Gute Taten zum denkmalgeschützten Geburtstag

Verleger German Vogelsang (stehend) lud zehn Hilfsorganisationen zur Spendenübergabe. Bild: Götz
 
"Je bekannter wir werden, desto mehr Leute müssen wir versorgen", berichtet Josef Gebhardt, Vorsitzender der Weidener Tafel.
"Es gibt nichts Gutes, außer man tut es", zitiert German Vogelsang den großen Dresdener Humoristen Erich Kästner. Vogelsang resümiert vor seinem 75. Geburtstag: "Das Leben hat mich reich beschenkt." Es sei ihm ein inneres Bedürfnis, etwas davon zurückzugeben.

Der Verleger unterstützt mit jeweils 1500 Euro zehn karitative und soziale Institutionen aus dem Verbreitungsgebiet. "Das ist nicht die Welt", sagt der Mäzen, "aber jede Reise beginnt mit dem ersten Schritt."

Arbeit auf höchstem moralischen Niveau bescheinigt er deren Vertretern: "Ob die Unterstützung von sozial Schwachen durch die Tafel, die Beratung und Hilfe im Flüchtlingsbereich, die medizinische Versorgung der Menschen in der Ukraine - es nötigt uns höchsten Respekt ab, dass Sie diesen Tragödien nicht nur zusehen, sondern tatkräftig Hilfe leisten."

Aktion Tschernobyl Pfreimd: Dr. Josef Ziegler ist seit einem Vierteljahrhundert in der Ukraine unterwegs. Der Verein rüstet Kliniken im Westen des Landes aus. Als wäre die medizinische Versorgung nicht schon schwierig genug, erschweren die politischen Verhältnisse zusätzlich die Arbeit.

Tafel e. V.: Mit Bernhard Saurenbach (Amberg und nordbayerischer Vorsitzender aller 52 Tafeln), Hannelore Bienlein-Holl (Mitterteich), Friedrich Keller (Oberviechtach) und Josef Gebhardt (Weiden) sind vier Vertreter jener gemeinnützigen Organisation versammelt, die nicht nur Bedürftige mit Lebensmitteln versorgt, sondern gleichzeitig der massenhaften Vernichtung von einwandfreien Nahrungsmitteln entgegentritt.
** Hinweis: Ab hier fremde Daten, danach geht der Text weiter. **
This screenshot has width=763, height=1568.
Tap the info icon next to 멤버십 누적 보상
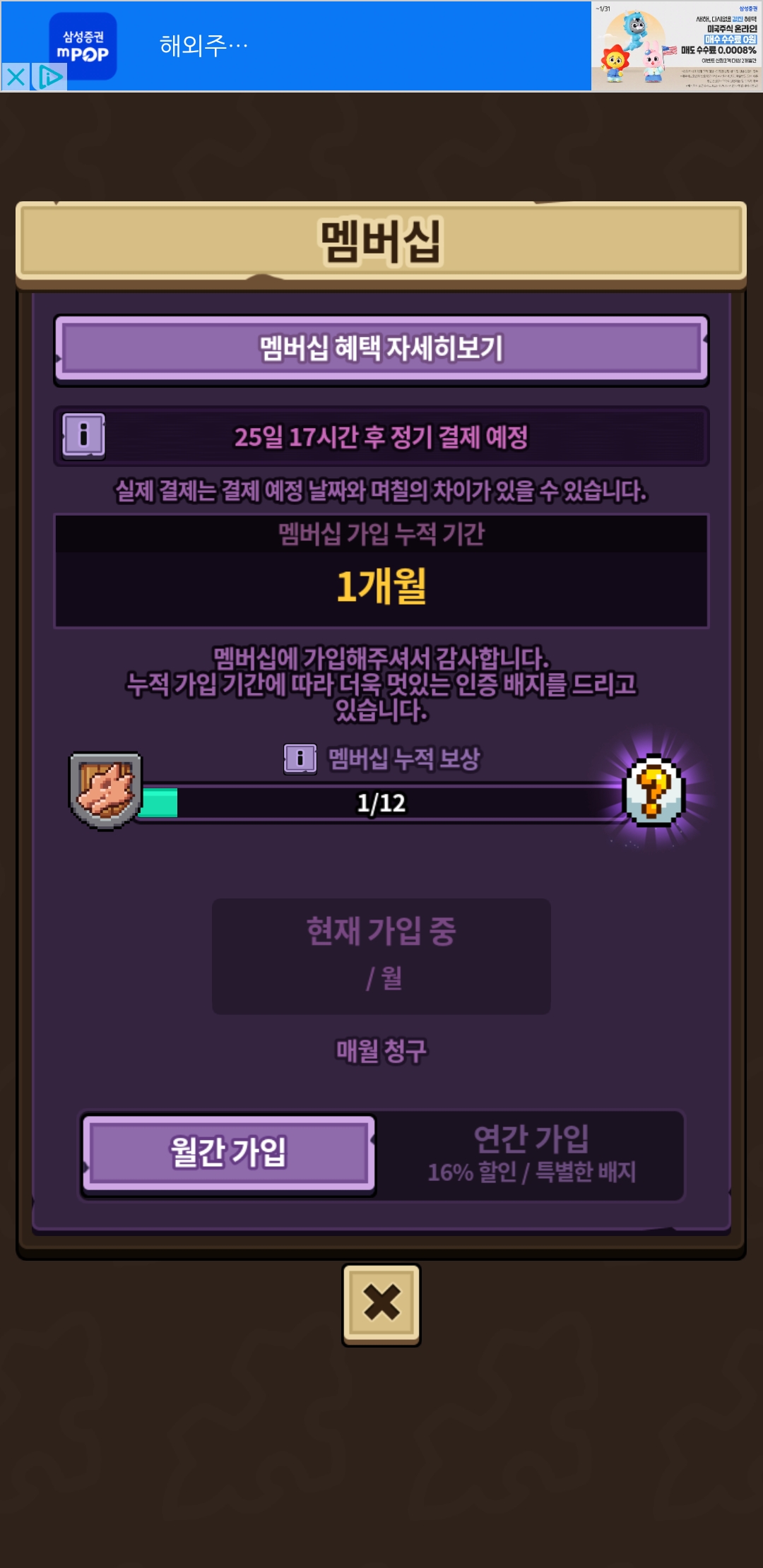pos(300,759)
"Mir graut schon ein wenig", bekennt Gebhardt, "je bekannter wir werden, desto mehr Leute müssen wir versorgen." Die wachsende Armut mache sich in steigenden Zahlen berechtigter Empfänger bemerkbar. "Wir stoßen an unsere Leistungsgrenzen."





Diakonisches Werk Sulzbach: Theo Wißmüller kennt diese Not von der täglichen Beratungspraxis. "Das Geld langt kaum zum Leben", sagt er über die vielen Arbeitslosengeld-2-Empfänger, die er betreut. Er erzählt vom Schicksal einer Frau, die im Rollstuhl sitzt und die ihren Mann verloren hat: "Er war in Insolvenz geraten, konnte die Hausrate nicht mehr bedienen." Jetzt helfe Wißmüller schrittweise, die drängendsten Probleme zu lösen: "Die Beerdigung organisieren, das Haus verkaufen."
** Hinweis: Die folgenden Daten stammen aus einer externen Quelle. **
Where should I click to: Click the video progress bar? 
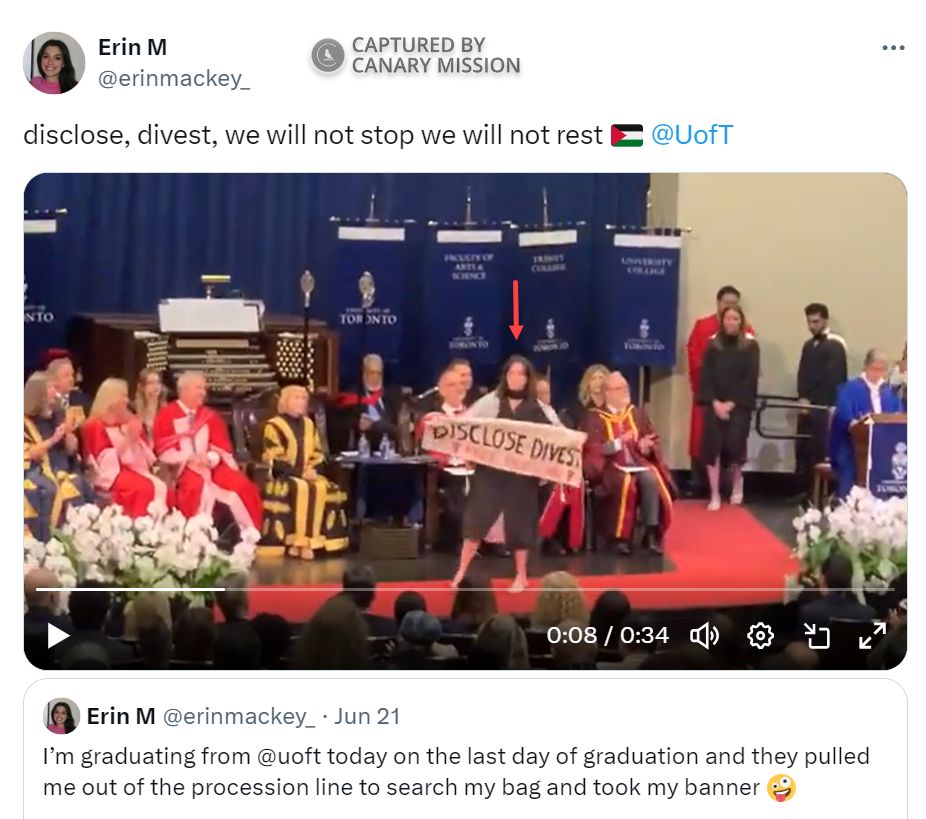[x=400, y=589]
Diakonie in Weiden: Der demografische Wandel macht Claudia Hermann, Leiterin der Kurzzeitpflege, zu schaffen. "Früher gingen alte Menschen in ein Heim, wenn sie noch einigermaßen fit waren. Heute haben wir es meist mit schwer pflegebedürftigen Patienten zu tun." Der Aufwand werde immer größer, die Politik müsse hier stärker gegensteuern.
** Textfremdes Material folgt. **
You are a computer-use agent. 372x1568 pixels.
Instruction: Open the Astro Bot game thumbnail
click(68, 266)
Jugendtreff Nabburg: Auf der anderen Seite der Alterspyramide engagiert sich ÖDP-Stadträtin und dritte Bürgermeisterin Heidi Eckl. Vom Acryl-Malkurs über E-Gitarren-Workshop und Teenie-Schminken bis zum Zumba-Tanzkurs können Jugendliche in der mittelalterlichen Stadt ihre Sehnsüchte ausleben.

Caritasverband Kreis Tirschenreuth: Jürgen Kundrat betreut zusammen mit einer Dreiviertelkraft derzeit rund 350 Flüchtlinge an zehn Standorten. Der Geschäftsführer freut sich, dass die Akzeptanz gerade bei einfachen Leuten gewachsen sei: "Wir haben Kontakte zu vielen Vereinen wie dem FC Tirschenreuth, die bei der Integration mithelfen."

Donum Vitae: Michaela Mußemann hat es mit verzweifelten werdenden Müttern zu tun, die aus unterschiedlichen Gründen ihre Schwangerschaft verheimlichen: "Junge Frauen aus ganz Deutschland kommen hierher, solange man ihren Zustand nicht sehen kann."

Donum Vitae kümmert sich um eine Wohnung und eine vertrauliche Geburt. "Wir müssen die Kosten für die Entbindung und die Wohnung mit Spenden finanzieren."